Urban planner’s holistic approach to urban planning & development – ‘Housing for all’

Urban planner MS Raghavendra outlines a holistic approach to urban planning and development to ensure ‘housing for all.’

Phase I of the much-awaited Pradhan Mantri Awas Yojana (PMAY) is currently underway. The scheme aims to build more than two crore houses across the country to reach its goal of ‘Housing for All by 2022.’

While the initiative is definitely noteworthy, we must ask ourselves whether simply replicating ‘shelter alone’ projects – as the scheme aims to do – is the right way forward. These projects mimic the slum experience where houses are built first, and other infrastructure and services are provided at a later date – if ever. Such initiatives rarely succeed.

Taking into account the experiences of different countries with urban planning and development, I have formulated a six-point plan. I call this the ‘PPP2 Approach’ as it includes the use of Urban Planning Levers, involves the Private Sector, adopts a Shelter Plus approach, requires the Participation of people and calls for Public disclosure of information as well as slum Prevention.

1. Adopt the Shelter Plus approach

Embrace the Shelter Plus approach and ensure that affordable homes as well as their accompanying services and amenities are built together and on time.

Design is linked to sustainability and plays a crucial role in the Shelter Plus approach. Given that cement production consumes nearly one-quarter of the world’s energy resources, the case for green construction – as well as design and planning – gets more compelling every day.

Time is also an important factor. At a time when two-thirds of the construction components are assembled off-site, on-time delivery cannot continue to be an elusive dream.

2. Deploy Urban Planning Levers to Unlock Land


Studies suggest that India needs 4,000 square kilometres of urban land to house its growing urban population. One way to do this efficiently would be to deploy urban planning lever to unlock land and reduce costs. We must look at aggregating undeveloped land and mandating inclusionary zoning to earmark land in cities to house the poor. It is also important that we begin to utilise idle land. In China, no piece of land is left idle for longer than two years.

3. Planning and Participation

Planning goes a long way in ensuring that the shelter needs of all are met.

Cities like Barcelona and New York are products of great planning. They have both adopted a 50:50 ratio of open to built area and have greatly improved liveability.

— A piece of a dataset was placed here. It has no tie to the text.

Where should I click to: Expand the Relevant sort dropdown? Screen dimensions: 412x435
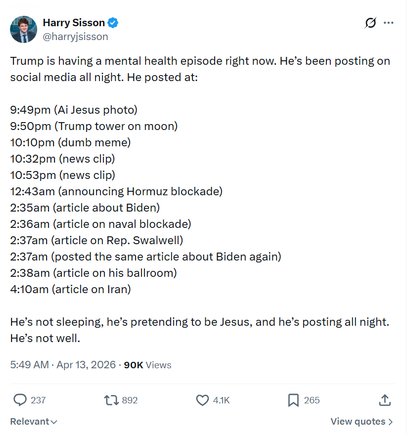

It is also prudent to plan and provide for multiple mobility options to and from the areas of residence. For instance, in Caracas and Medellin, elevated metro cable lines connect slums with metro stations. Hong Kong too has strategically developed housing along rail lines.

Communities should also be involved in decision-making. Whether it is the design of the project or its location, participation of the people is intrinsically linked to the success of the project.

4. Public Disclosure to improve user buy-in


Participation and support of the people can be won by ensuring public disclosure of facts. Ushering in transparency in all dealings will be fruitful, as proven in the case of the out-of-slum movement in Surat, where shelter allotment was conducted through an open lottery.

It is also a good idea to allow people to exchange vouchers so that they can swap their houses for those nearer to their place of work.

5. Involve the Private Sector


A common and often unavoidable problem of affordable housing is the poor quality of construction. This can be combated by encouraging participation of the private sector to ensure quality construction at affordable prices. Developers and builders in the private sector can also be encouraged to reconstitute unsold houses to meet the housing needs of the poor.

6. Prevention is better than cure


Slum prevention can prove to be challenging but I am confident that communication is solving this problem. It is also crucial to direct newcomers in the city to mainstream shelters, rental housing or small plots with services.

Mixed-income development has also proven to aid in slum prevention. However, since the affluent are not comfortable living in the same buildings as the poor, we must work towards bringing in a change in mindset for a more harmonious and egalitarian future.

Through these six-steps, we can successfully move away from the ‘shelter alone’ approach, while continuing to work towards the goal of ‘housing for all.’